Je n’aimais pas son rire nerveux, ni la façon dont il regardait Daj et Estrella. Je n’aimais pas non plus la façon dont les gens de Ramlan nous regardaient avec l’air de se demander pourquoi des pèlerins avaient quitté la route de Senta pour errer dans la campagne. Je fus bien content d’aider à attacher deux des chevaux de bât à la charrette et de quitter Ramlan pour m’enfoncer davantage dans le Haraland.

Nous passâmes le reste de la journée à circuler sur des routes en terre en nous dirigeant tantôt à gauche, tantôt à droite, tantôt vers le nord, tantôt vers le sud, afin de dépister quiconque remarquerait notre passage et voudrait nous dénoncer. À la tombée de la nuit, nous pénétrâmes dans un grand bois et découvrîmes une sorte de vieille piste menant au cœur de la forêt.
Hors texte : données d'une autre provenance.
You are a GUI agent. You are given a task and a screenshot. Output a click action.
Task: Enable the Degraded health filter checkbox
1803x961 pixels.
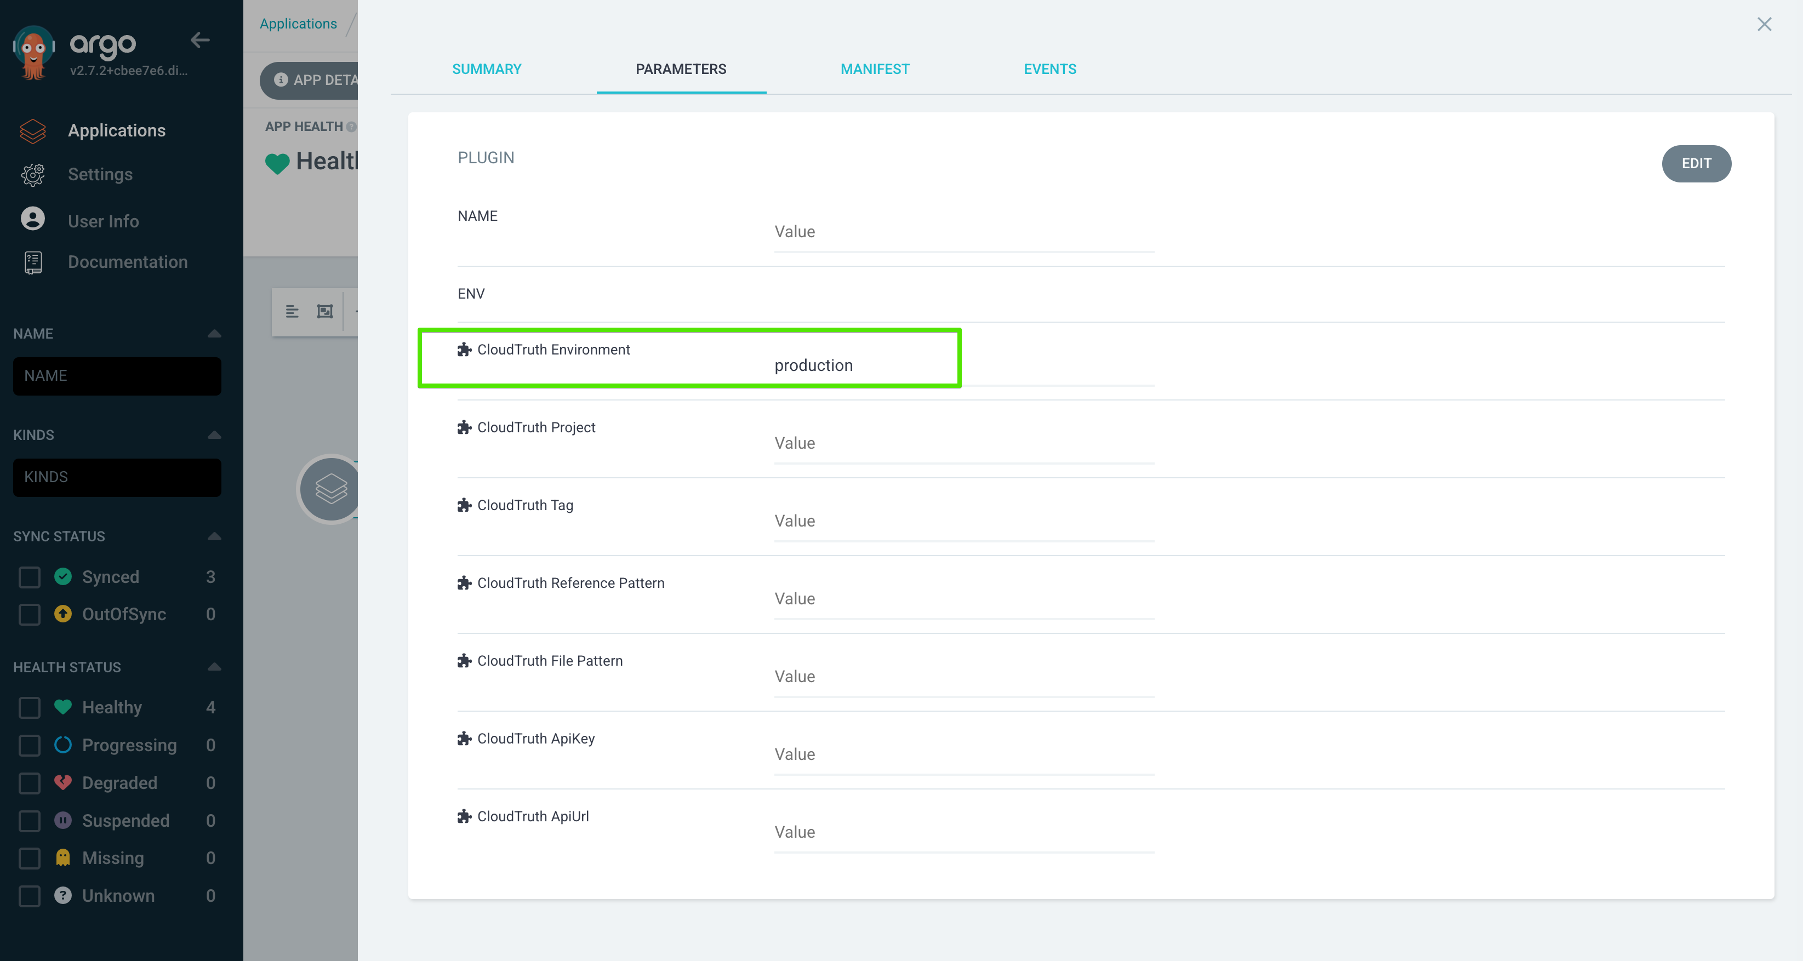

Elle semblait correspondre parfaitement à nos besoins. Tandis que Kane surveillait nos arrières, je partis devant à la recherche de traces de pas ou d’autres signes d’habitation mais, apparemment, personne n’avait utilisé ce chemin depuis longtemps. Finalement, nous débouchâmes sur une clairière. Le tas de pierres au centre ressemblait à une petite maison effondrée depuis des siècles. Kane voulait se mettre immédiatement au travail, mais nous occupâmes les dernières lueurs du jour à installer le camp.
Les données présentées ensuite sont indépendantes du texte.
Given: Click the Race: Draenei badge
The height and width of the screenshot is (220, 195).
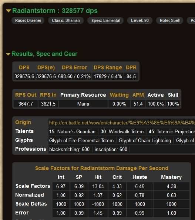Looking at the screenshot, I should pos(28,20).
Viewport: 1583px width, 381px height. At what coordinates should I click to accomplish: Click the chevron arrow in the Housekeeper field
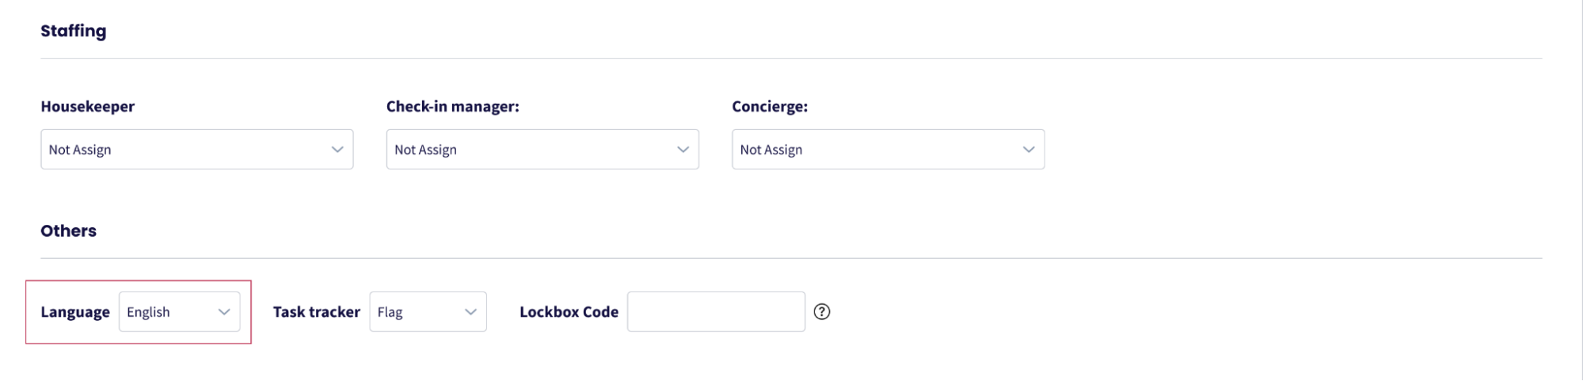[337, 150]
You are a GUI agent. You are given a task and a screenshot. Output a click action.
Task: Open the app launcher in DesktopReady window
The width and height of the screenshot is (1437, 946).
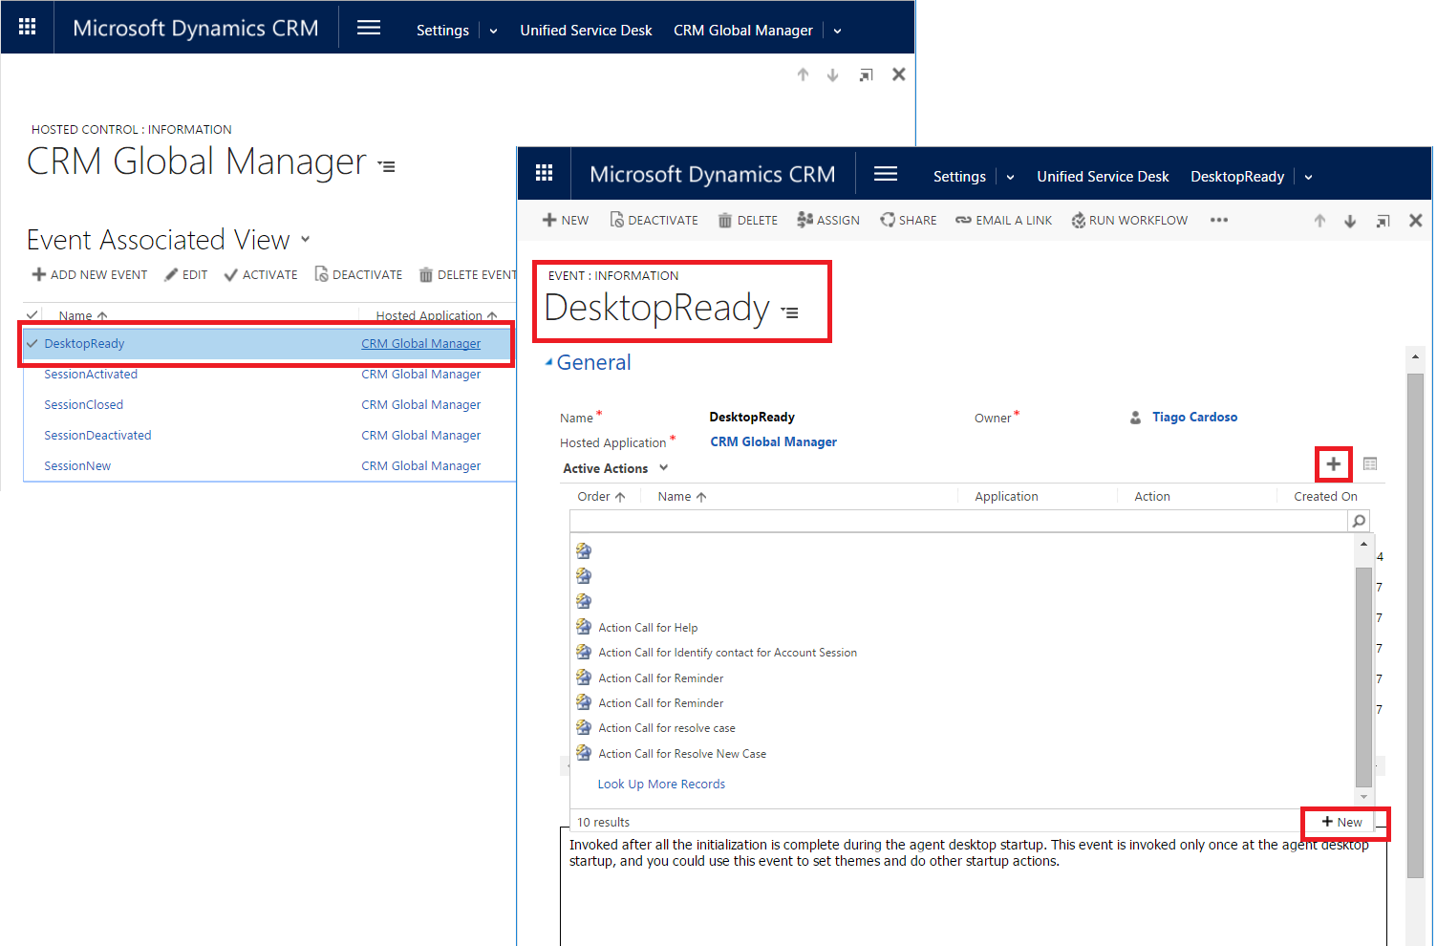[544, 174]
Le lendemain, cependant, Kane se leva à l’aube et commença à enfoncer des clous dans des planches en bois à grand bruit ce qui réveilla tout le monde. Avec Daj et Maram, je l’aidai à ériger une sorte de petite cabane sur le plateau de la charrette. Pendant que nous transpirions dans l’air humide du matin, Liljana sortit des ciseaux, une aiguille et du fil pour tailler et coudre les rouleaux de tissu ensemble. Atara l’aida, ce qui me surprit parce que je ne lui connaissais pas ces talents. « J’ai été princesse autrefois, expliqua-t-elle, et mon père a exigé que j’apprenne les ouvrages de dames pour pouvoir faire un bon mariage et lui donner des petits-enfants. »

Estrella, qui avait peu de talent pour la couture, joua de la flûte pour accompagner notre travail en musique. Alphanderry fit son apparition et interpréta avec elle une chanson paillarde dont le rythme paraissait calculé pour souligner les coups de marteau de Kane. Plus tard dans la journée, quand vint l’heure de décorer notre charrette transformée en roulotte, tandis qu’Alphanderry continuait à nous distraire, Estrella prit un petit pinceau. Elle se révéla extrêmement douée pour peindre à l’aide de couleurs vives des oiseaux, des fleurs et d’autres éléments de décoration, mais elle fut incapable de nous dire d’où elle tenait ce talent. Alphanderry, bien sûr, ne pouvait tenir ni pinceau ni rien d’autre dans sa main. Mais jour après jour, il paraissait de plus en plus concret comme si, d’une manière ou d’une autre, il se réhabituait au monde. Il donna des idées de dessins à Estrella ainsi qu’à Kane et à Maram qui aidaient également à peindre. Le plaisir que prenait Estrella à donner vie à un astor doré, à un soleil levant et à un grand panneau bleu foncé plein d’étoiles me réjouissait. Cependant, je dus l’empêcher de dessiner un grand cygne d’argent. Quand elle découvrit que son enthousiasme l’avait entraînée à commettre une erreur qui aurait pu nous trahir, sans perdre de temps à faire son autocritique, elle prit son pinceau et transforma rapidement le cygne en un cheval ailé. Il rejoignit d’autres figures animales dont certaines étaient fantastiques et d’autres pas : des dauphins en train de plonger et une chimère, un aigle en plein vol, un serpent à deux têtes et un gros ours bleu. Liljana suggéra de peindre un dragon sur l’un des panneaux rouges, mais nous pensâmes que les Hespéruks pourraient s’offusquer d’un dragon doré ou vert. Personne parmi nous ne voulait voir un dragon rouge profaner notre maisonnette à la décoration extravagante et magnifique. Kane, cependant, fit remarquer d’un air narquois qu’on pourrait toujours en peindre un rouge sur fond rouge. Ainsi, on pourrait dire aux curieux que le grand Dragon Rouge était toujours présent dans notre maison, invisible, comme dans le cœur des hommes.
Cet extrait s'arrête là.